Qual a diferença entre entidades indígenas como o CIR e a Sodiur?
O CIR tem uma organização histórica que surgiu das assembléias de tuxauas, as lideranças políticas locais das aldeias. Foram nessas assembléias anuais que as lideranças começaram a identificar os problemas das demarcações em ilhas, que vinham ocorrendo no sul do então território de Roraima. Nesse momento as lideranças começaram a se conscientizar da necessidade do reconhecimento de um território. Desta discussão surgiu nos anos 1970 o Conselho Indígena de Roraima, que representa o conjunto das aldeias. É criado pelas lideranças locais e tem um trabalho permanente, com regras e normas claras para organizar a representatividade de todas as aldeias.
No caso da Sodiur e de outras siglas equivalentes, trata-se de movimentos esporádicos, não têm organização nem periodicidade nas quais os interesses do conjunto das aldeias possam se manifestar. São entidades circunstanciais, que juntam indivíduos ou uma família que foi atendida por um programa do governo ou teve acesso a determinado recurso público, para retribuir os favores àqueles que realmente têm interesses em jogo. Por isso podemos dizer que a Sodiur nada mais é que um interlocutor forjado.

Esses índios ligados aos fazendeiros e políticos são antagonistas do processo de reconhecimento dos direitos indígenas ou vítimas das relações clientelistas?
Eles são parte destas relações. O CIR evita entrar em conflito com eles - o que acho um procedimento sábio - pois tem consciência de que essa posição contrária é circunstancial, passageira, fruto de pressões e destas relações clientelistas. E que em dias, meses ou anos, suas relações de parentesco prevalecerão e o que existe de fato é o conflito entre os povos indígenas e os invasores. Por isso o CIR se nega a ampliar o conflito porque, mais cedo ou mais tarde, estarão todos juntos convivendo na mesma área.
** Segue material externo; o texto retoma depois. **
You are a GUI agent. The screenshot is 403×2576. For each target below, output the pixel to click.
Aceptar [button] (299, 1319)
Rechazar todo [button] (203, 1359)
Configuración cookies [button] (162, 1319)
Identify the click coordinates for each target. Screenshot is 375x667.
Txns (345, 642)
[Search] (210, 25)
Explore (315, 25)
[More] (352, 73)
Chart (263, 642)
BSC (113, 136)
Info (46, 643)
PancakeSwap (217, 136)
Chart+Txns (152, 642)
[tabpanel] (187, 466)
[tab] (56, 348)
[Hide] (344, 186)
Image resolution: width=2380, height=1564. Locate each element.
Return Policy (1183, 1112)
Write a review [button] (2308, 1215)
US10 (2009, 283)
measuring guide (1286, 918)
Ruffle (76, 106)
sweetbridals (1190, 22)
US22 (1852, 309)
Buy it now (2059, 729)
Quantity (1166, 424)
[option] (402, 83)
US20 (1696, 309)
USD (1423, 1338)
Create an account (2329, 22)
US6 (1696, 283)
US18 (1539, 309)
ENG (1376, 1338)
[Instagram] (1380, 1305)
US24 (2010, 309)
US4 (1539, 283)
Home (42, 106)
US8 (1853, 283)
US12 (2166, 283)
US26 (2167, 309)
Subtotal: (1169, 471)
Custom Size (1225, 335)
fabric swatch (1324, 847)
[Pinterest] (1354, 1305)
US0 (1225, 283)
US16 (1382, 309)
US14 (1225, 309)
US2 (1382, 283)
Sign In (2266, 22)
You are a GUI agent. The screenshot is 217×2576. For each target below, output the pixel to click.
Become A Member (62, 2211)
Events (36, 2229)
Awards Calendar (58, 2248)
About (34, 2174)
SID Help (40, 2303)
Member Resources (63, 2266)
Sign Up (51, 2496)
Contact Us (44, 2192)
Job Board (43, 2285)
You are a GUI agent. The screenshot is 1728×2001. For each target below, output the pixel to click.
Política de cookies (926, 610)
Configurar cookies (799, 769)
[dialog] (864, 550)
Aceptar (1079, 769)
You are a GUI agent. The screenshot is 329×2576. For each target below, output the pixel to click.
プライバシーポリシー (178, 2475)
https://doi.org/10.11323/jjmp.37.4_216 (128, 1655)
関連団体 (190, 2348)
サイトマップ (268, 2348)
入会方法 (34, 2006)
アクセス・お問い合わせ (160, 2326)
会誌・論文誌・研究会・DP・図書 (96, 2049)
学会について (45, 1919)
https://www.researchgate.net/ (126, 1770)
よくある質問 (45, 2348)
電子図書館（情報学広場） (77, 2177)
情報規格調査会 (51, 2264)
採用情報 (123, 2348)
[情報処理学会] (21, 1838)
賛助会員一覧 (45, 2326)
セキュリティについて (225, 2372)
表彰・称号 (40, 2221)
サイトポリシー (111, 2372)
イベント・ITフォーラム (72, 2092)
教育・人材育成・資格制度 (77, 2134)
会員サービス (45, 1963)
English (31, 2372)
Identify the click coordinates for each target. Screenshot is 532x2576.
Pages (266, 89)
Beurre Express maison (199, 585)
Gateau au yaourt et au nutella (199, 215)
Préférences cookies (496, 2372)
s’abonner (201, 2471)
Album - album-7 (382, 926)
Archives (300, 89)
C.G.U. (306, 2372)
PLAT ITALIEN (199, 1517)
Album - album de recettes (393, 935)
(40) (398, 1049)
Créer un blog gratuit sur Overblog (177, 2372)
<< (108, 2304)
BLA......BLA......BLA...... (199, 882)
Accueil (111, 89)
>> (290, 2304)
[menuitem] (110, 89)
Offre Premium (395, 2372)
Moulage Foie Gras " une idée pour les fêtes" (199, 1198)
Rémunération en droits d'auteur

Estes índios que buscam a proximidade com a elite do estado são atraídos por poder ou alugum tipo de status?
Sim, mas tudo isso é fugaz, vale por um momento e dificilmente se transforma em poder, porque não se mantém. E carrega em si algumas fragilidades como, por exemplo, com aqueles que recebem vales-refeição e, diante desta facilidade, deixam de trabalhar a própria roça. Isso os torna internamente frágeis e vulneráveis nas aldeias, pois perdem a legitimidade de quem se sustenta por sua própria iniciativa e trabalho.

Há também uma negação da própria identidade indígena?
Isso ocorre historicamente, mas hoje não dá mais conta dessa situação. Em uma sociedade preconceituosa como a regional, muitos preferem falar que são caboclos e não índios, como se assim estivessem mais perto da chamada “civilização”. Isso ocorreu fortemente em muitos locais no País, não apenas em Roraima. Estes índios que vem protestando têm a expectativa de um dia tornar-se arrozeiro. Não se trata de plantar arroz, simplesmente, e deixar de ser índio. Mas por meio de que relações esse trabalho vai ser realizado: se são relações assalariadas, assimétrica permeadas por um poder maior, entre patrão e empregado e não mais entre sogro e genro, entre cunhados - como ocorre com o arroz plantado nas aldeias. Nesse sentido, estas relações desejadas implicam, sim, na negação da identidade indígena.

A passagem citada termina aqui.